贈答文化を考えるⅣ

父もそうであったが、大量に届けられたそれらの品々を、当の本人(堺正章)は、ほとんど口にすることはなかっただろう

彼は、おそらく見ることもあまりなかったのではないか。

 

実際、父もいただいたビールなど一人で飲み切れるわけもなく、私や弟がせっせと援護射撃的に飲んでもとても消化しできるものではなかった。

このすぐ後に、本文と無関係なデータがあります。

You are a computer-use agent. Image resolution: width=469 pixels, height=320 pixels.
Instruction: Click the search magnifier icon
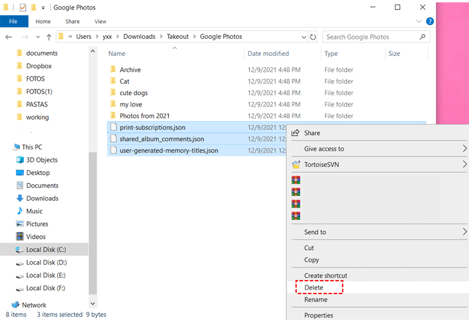(x=423, y=36)
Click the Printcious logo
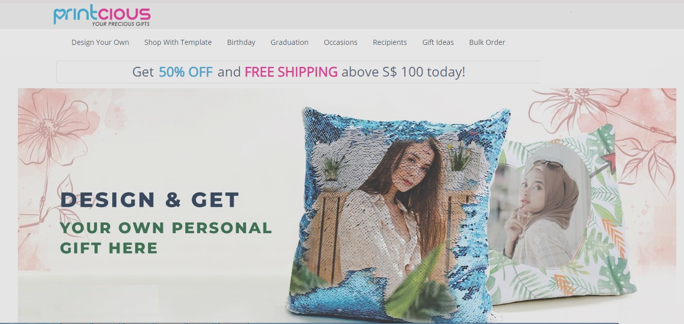The height and width of the screenshot is (324, 684). [x=102, y=15]
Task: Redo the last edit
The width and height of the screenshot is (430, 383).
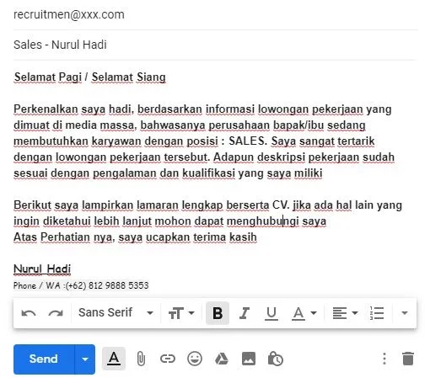Action: [x=56, y=313]
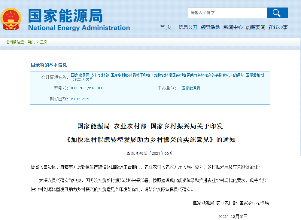301x220 pixels.
Task: Open the blue 公开事项名称 document title link
Action: pyautogui.click(x=167, y=75)
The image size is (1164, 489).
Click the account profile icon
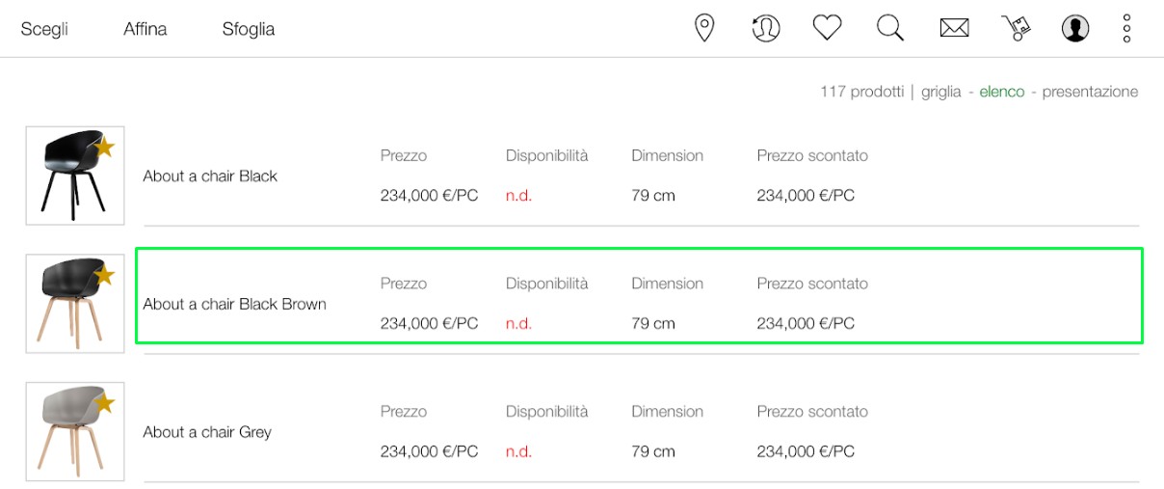point(1075,29)
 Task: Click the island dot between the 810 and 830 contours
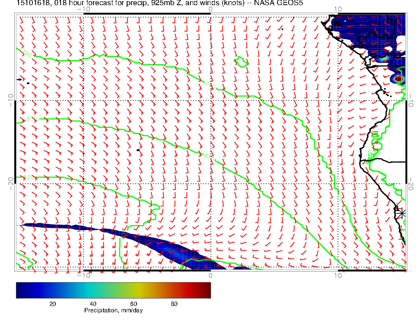click(x=138, y=150)
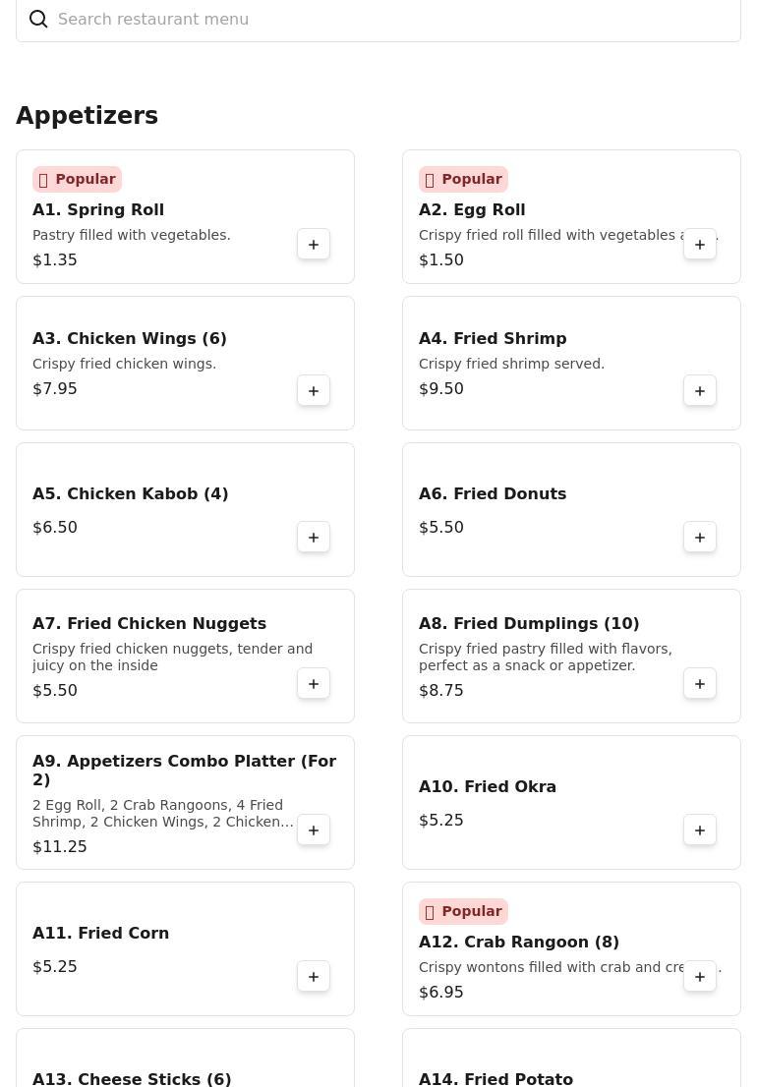Open the A1. Spring Roll item title
Viewport: 757px width, 1087px height.
click(98, 209)
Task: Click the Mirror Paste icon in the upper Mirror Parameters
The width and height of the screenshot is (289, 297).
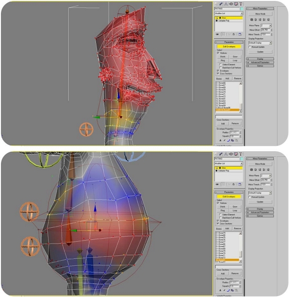Action: tap(252, 20)
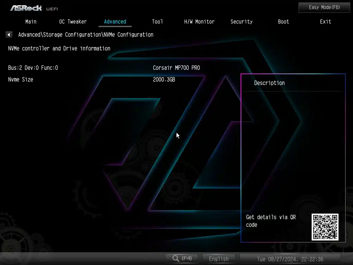Viewport: 353px width, 265px height.
Task: Click the 2000.3GB size value
Action: [164, 79]
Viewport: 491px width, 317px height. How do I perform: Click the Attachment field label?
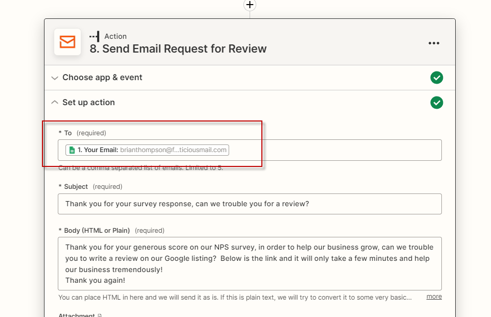(77, 315)
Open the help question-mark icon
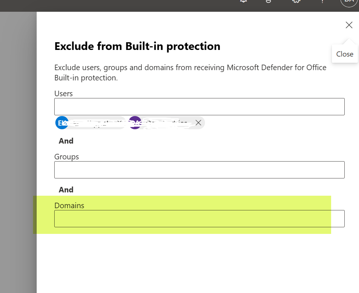This screenshot has width=359, height=293. (322, 2)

そうこうするうちに、また次のシーズンに贈答品として届けられたのである。

 

さてこうなると、いったい贈答文化って何なのだろう、と疑問が湧いてくる。

本当にこんな習慣、あった方がいいのだろうか、と。

 

かつて「虚礼廃止のお願い」をもらったときに、その通りだな、と思った。

少なくとも、儀礼的なやり取りは減らしていったところで、誰も何も困ることもないよな、と私も思ったのだ。

 

日本の贈答文化は

「お世話になったあの人に、一年分のお礼と感謝を込めて。」

という広告コピーにあったように、感謝や礼節の印(しるし)だったのだろうと思う。

しかし、多くの場合実際にはお世話になった訳でもお世話した訳でもない人に、儀礼的に贈ったりもらったりしているのが現実なのではなかろうか。